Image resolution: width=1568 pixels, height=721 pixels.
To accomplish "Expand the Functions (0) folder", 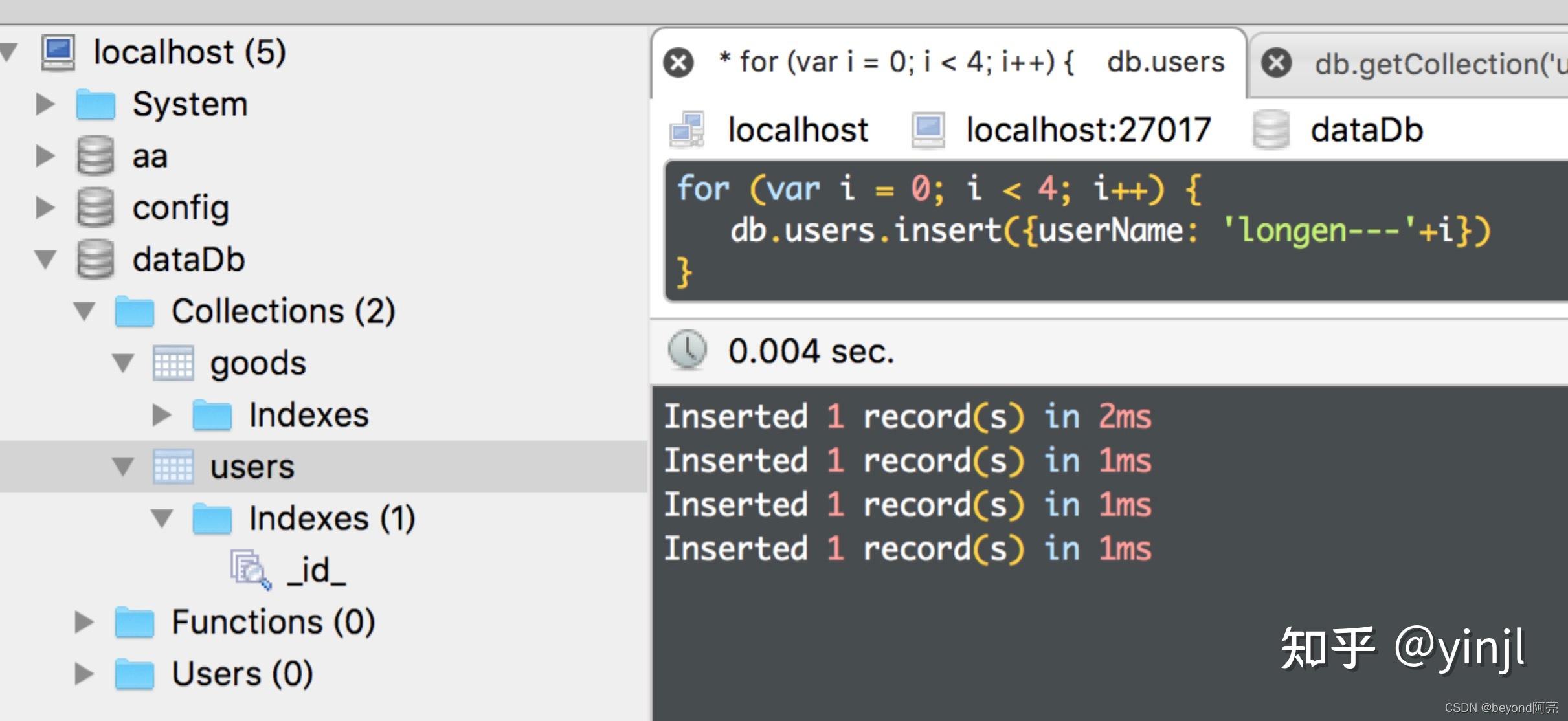I will point(84,622).
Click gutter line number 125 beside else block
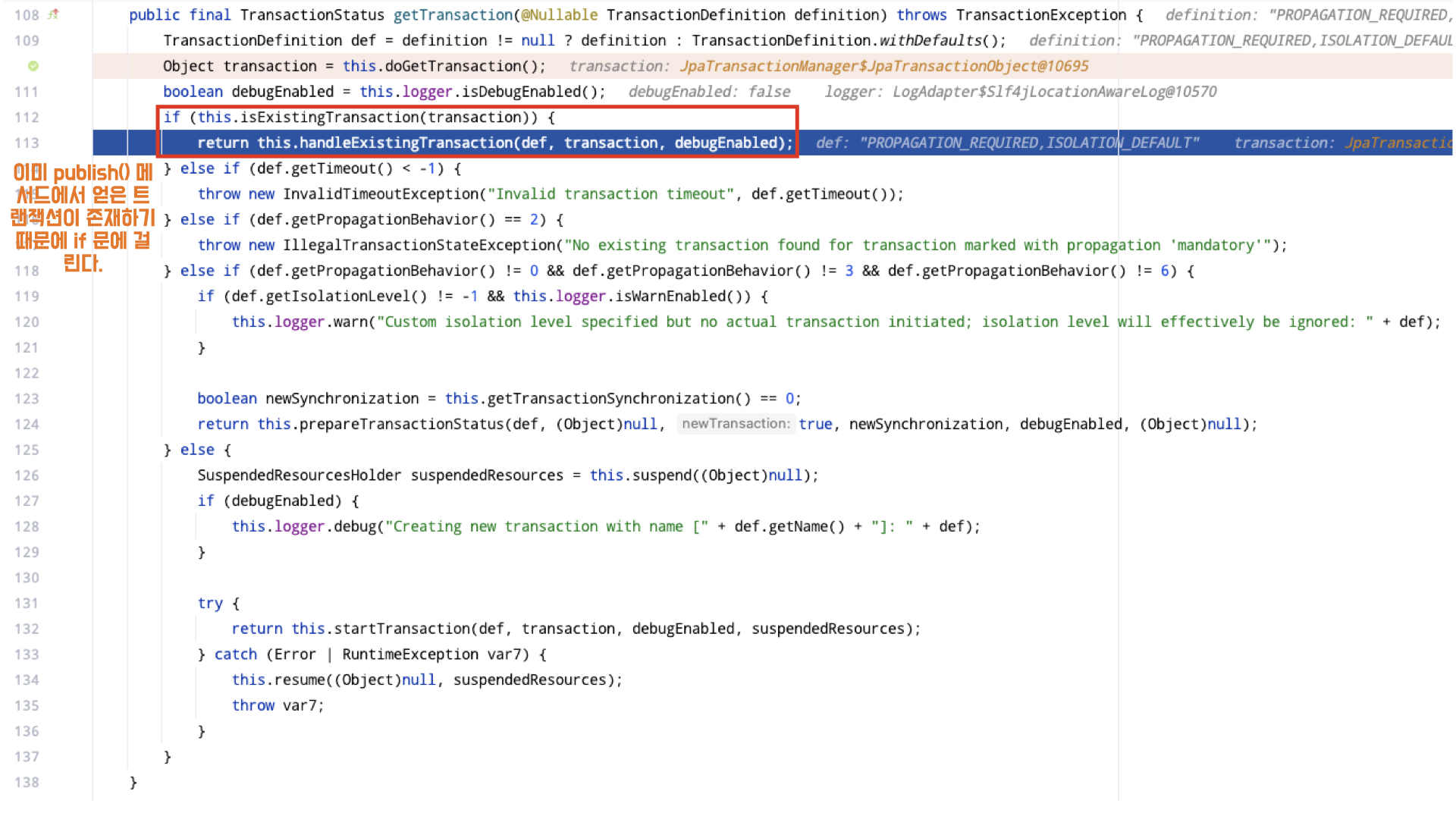This screenshot has width=1456, height=819. pyautogui.click(x=27, y=450)
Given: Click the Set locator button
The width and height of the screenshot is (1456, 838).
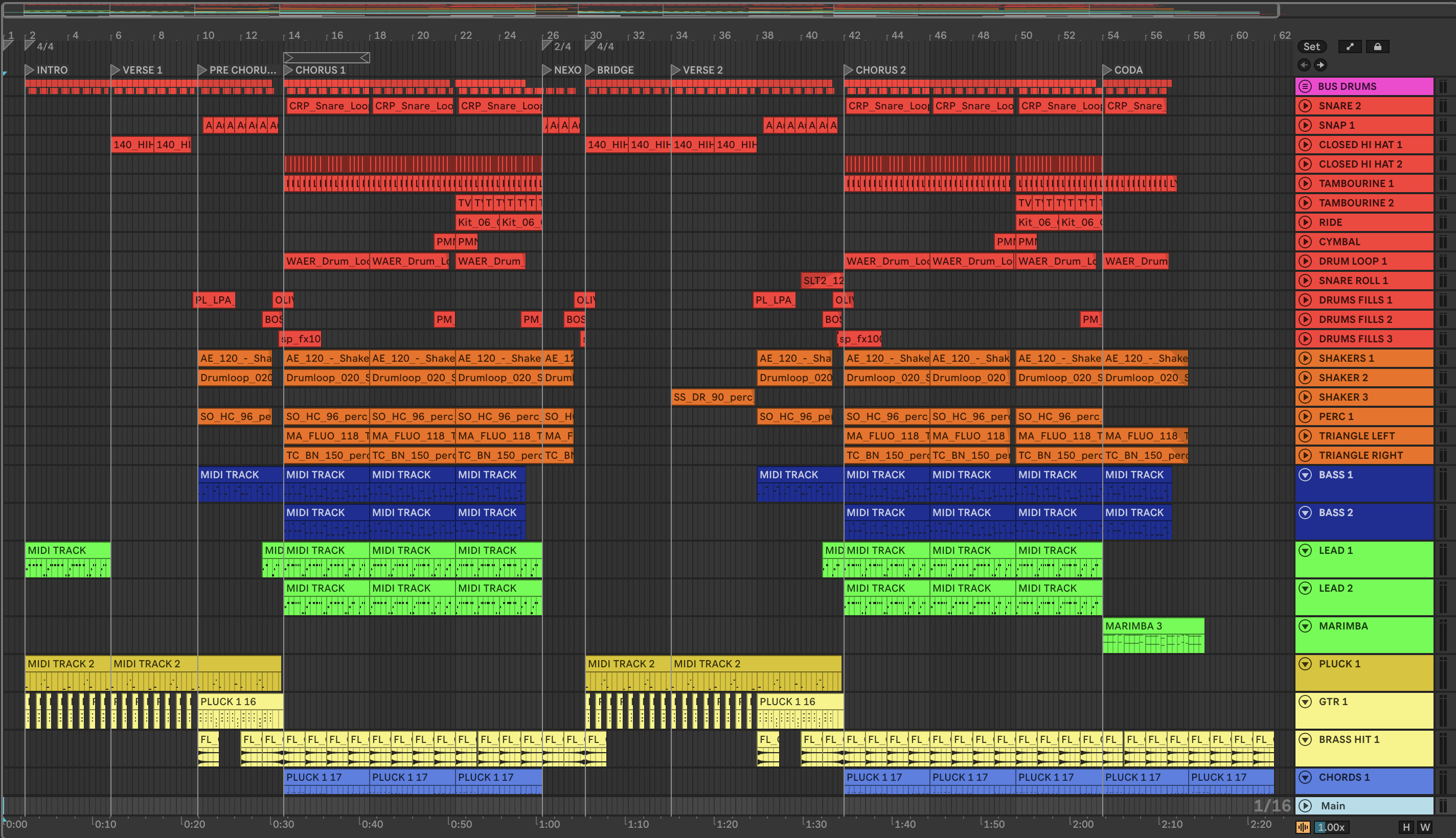Looking at the screenshot, I should point(1311,46).
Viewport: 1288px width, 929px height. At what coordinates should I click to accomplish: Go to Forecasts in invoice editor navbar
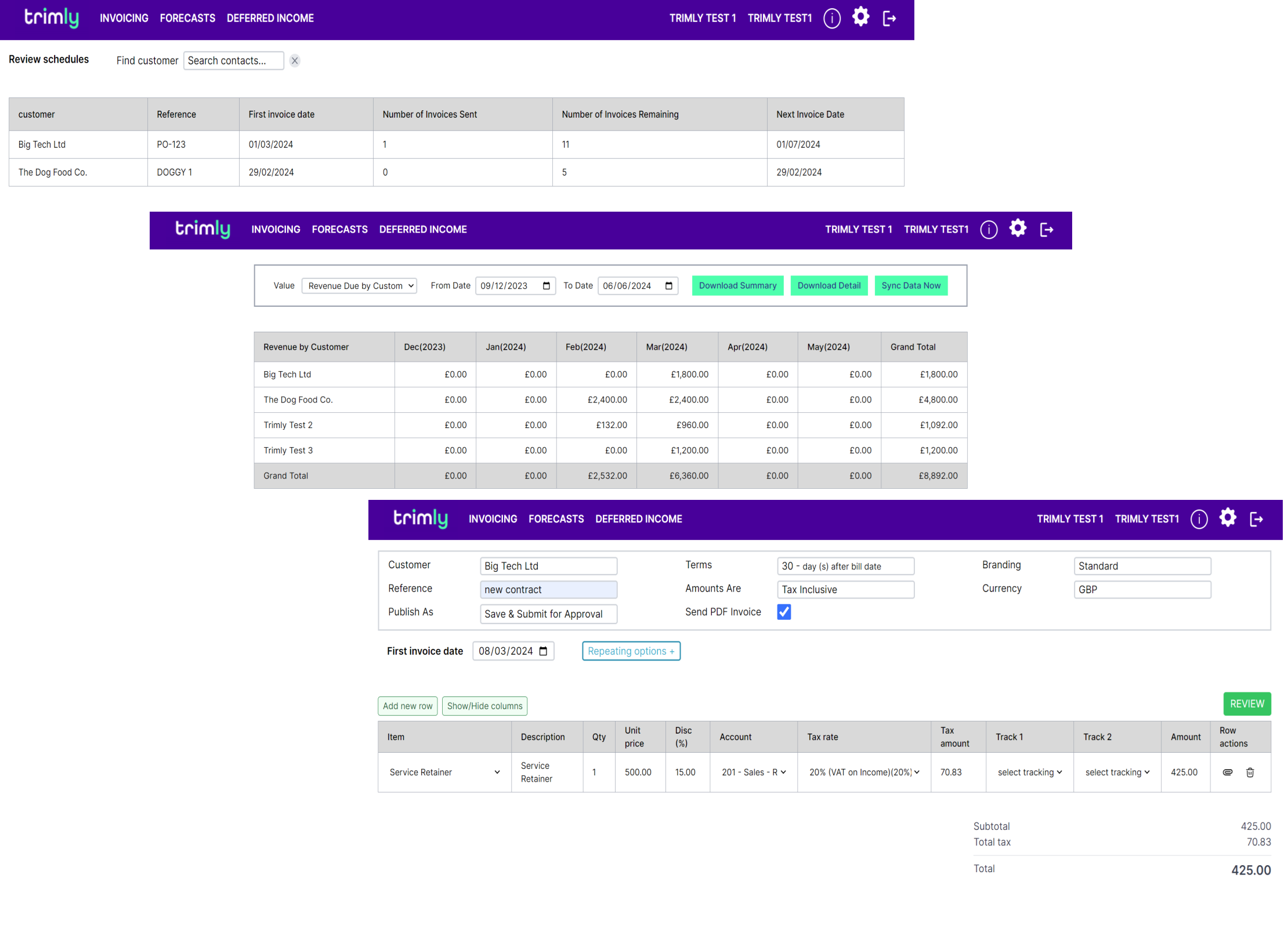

■ **EXERCISE DETAILS**: The required output is the line containing "Given: Click the Set locator button" plus every line after it to the end of the data, copied exactly and with no pictures.

■ **RESULT**:
Given: Click the Set locator button
The width and height of the screenshot is (1456, 838).
Looking at the screenshot, I should point(1311,46).
Viewport: 1288px width, 929px height. At what coordinates should I click to accomplish: Go to Forecasts in invoice editor navbar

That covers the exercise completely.